Tips and Etiquette

You should be prepared to answer all types of questions. Here are some common questions employers have about you, your education, your work experience, and your goals:

First, tell me a little about yourself...

  • What do you consider to be your greatest strengths? weaknesses?
  • Have you ever had any failures? What did you learn from them?
  • Of which three accomplishments are you most proud?
  • Who are your role models? Why?
  • How does your college education or work experience relate to this job?
  • Why should we hire you rather than another candidate?
  • What do you know about our organization (products or services)?
  • Where do you want to be in five years? Ten years?

Then, give me some information about your education...

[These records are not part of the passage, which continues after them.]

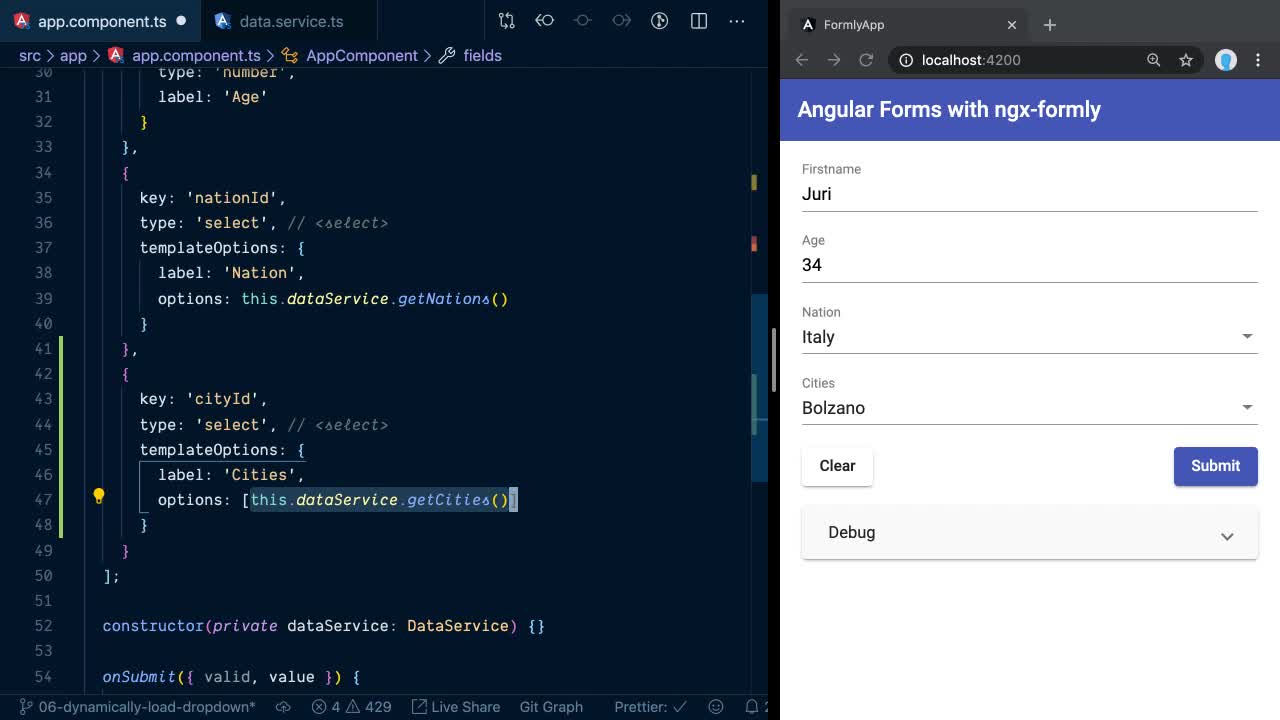
Task: Split the editor to the right
Action: click(699, 21)
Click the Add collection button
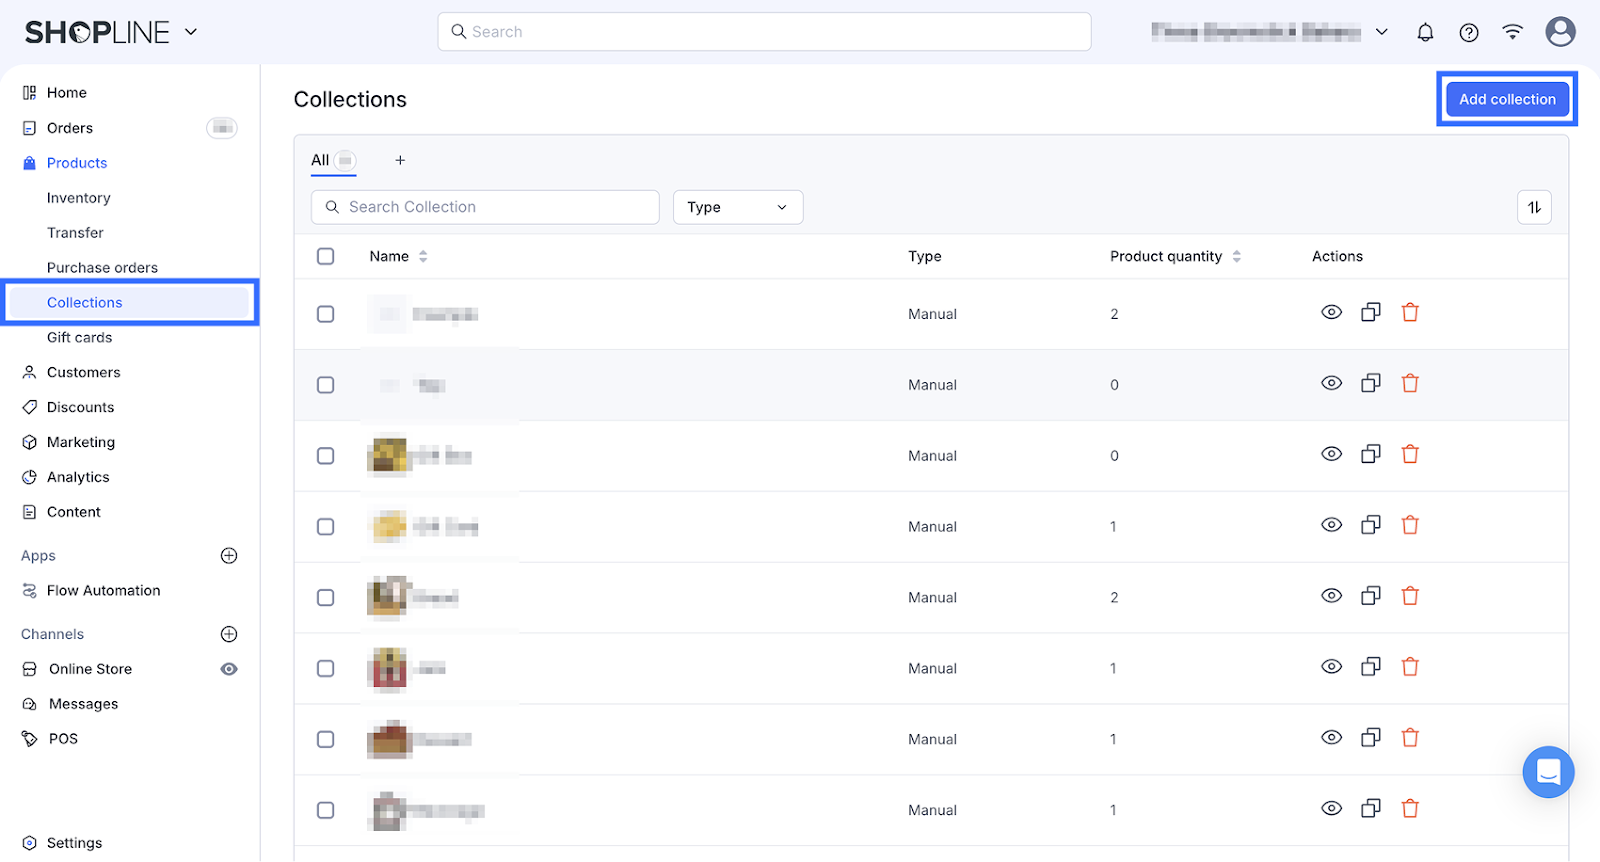Viewport: 1600px width, 862px height. tap(1506, 99)
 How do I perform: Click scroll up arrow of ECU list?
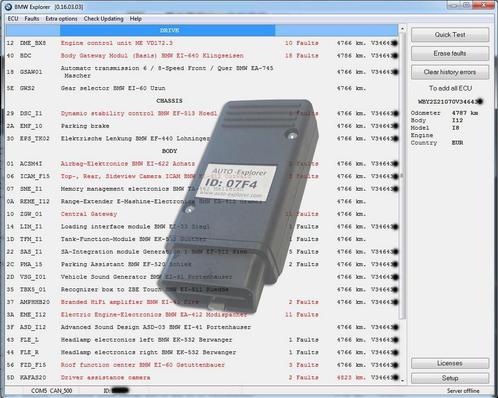402,29
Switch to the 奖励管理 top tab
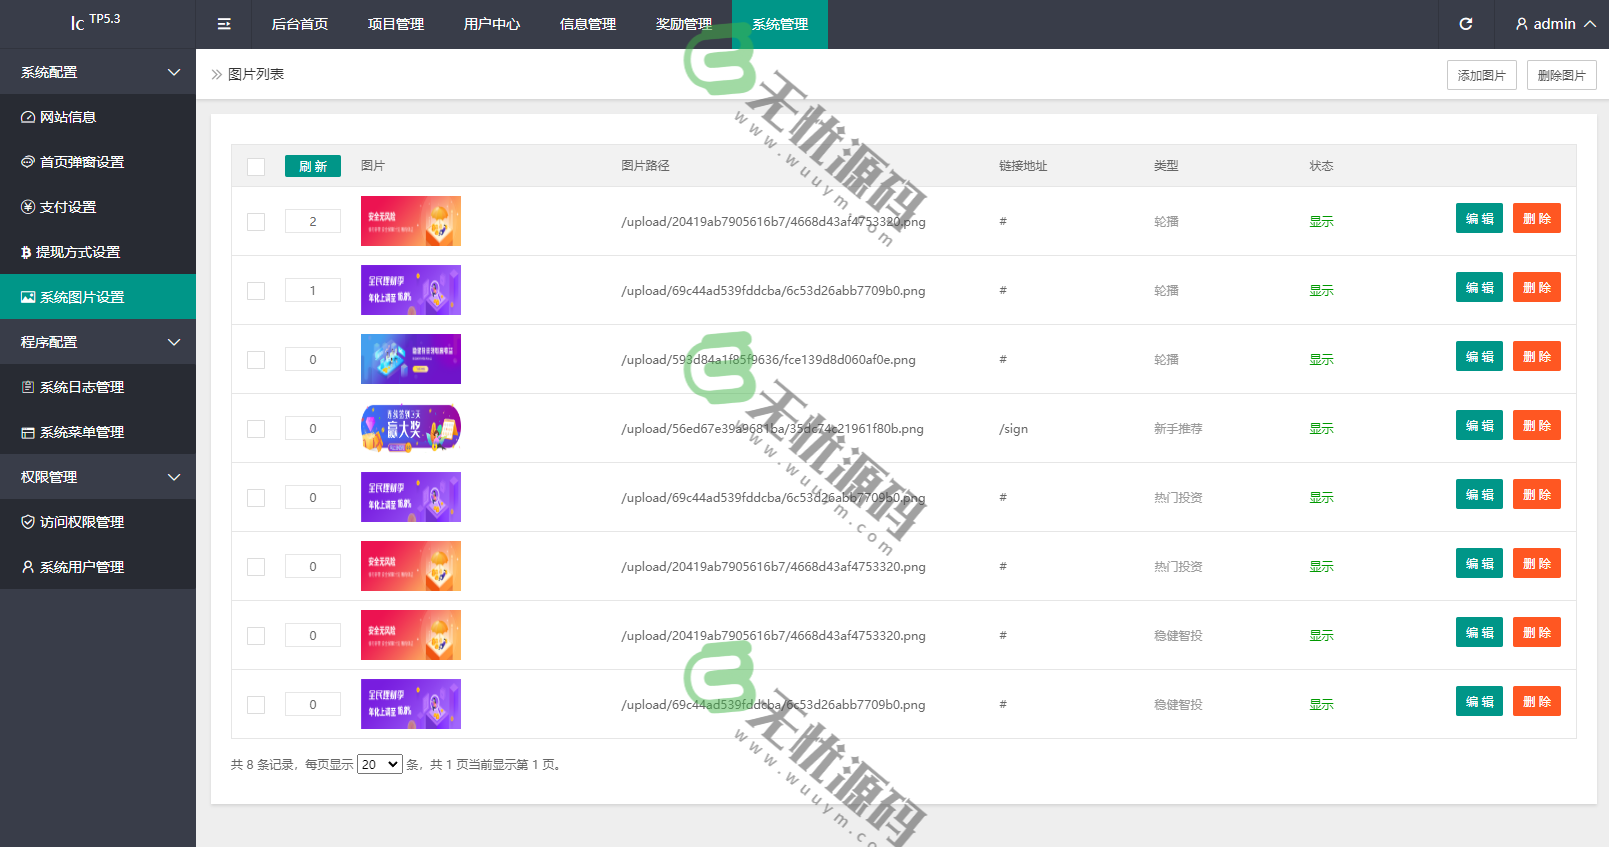This screenshot has height=847, width=1609. coord(683,24)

  • Why did you choose your major? 
  • Why did you choose to attend your college or university?
  • In which campus activities did you participate?
  • Which classes in your major did you like best? Least? Why?
  • Do your grades accurately reflect your ability? Why or why not?

Let's take a look at your work experience...

  • What job-related skills have you developed?
  • Did you work while going to school? In what positions?
  • What did you learn from these work experiences?
  • What did you enjoy most about your last employment? Least?
  • Have you ever quit a job? Why?
  • Give an example of a situation in which you provided a solution to an employer.
  • Give an example of a time in which you worked under deadline pressure.
  • How do you think a former supervisor would describe your work?

What are your career goals and preferences?

  • What kind of boss do you work best with?
  • Why do you want to work here?
  • Would you be successful working with a team?
  • What other types of positions are you considering?
  • Are you able to work on several assignments at once?
  • Can you share some of your experiences where you had to juggle several tasks at once?

Be smart about the questions you ask of employers, and prioritize them according to what is important to you (you may not be able to ask everything you want and should probably only ask as many as five). This may be your only opportunity to get information that can have a great impact on whether or not you want to work for a particular company.

The questions below can also serve to impress an interviewer, since they demonstrate your  desire and your long-term thinking:

  • Can you describe a typical work day in your department?
  • What do you like best/least about working at this company? in this department?
  • Is it possible to transfer from one department to another? How common is it?
  • What are the possibilities for professional growth and promotion?
  • How often are performance reviews given?
  • Who determines salary raises and promotions? Can you describe this process?
  • Do you feel free to express ideas and concerns here? Do most employees?
  • How much interaction do you have with superiors, colleagues, and customers?
  • Do you usually work independently or with a team?
  • How long have you been with the company? What have your good and bad experiences been?
  • What would I be expected to accomplish in the first six months? the first year?
  • What are some of the department's ongoing and anticipated special projects?
  • How much contact does staff have with management?
  • What is the rate of employee turnover at the company? in this position?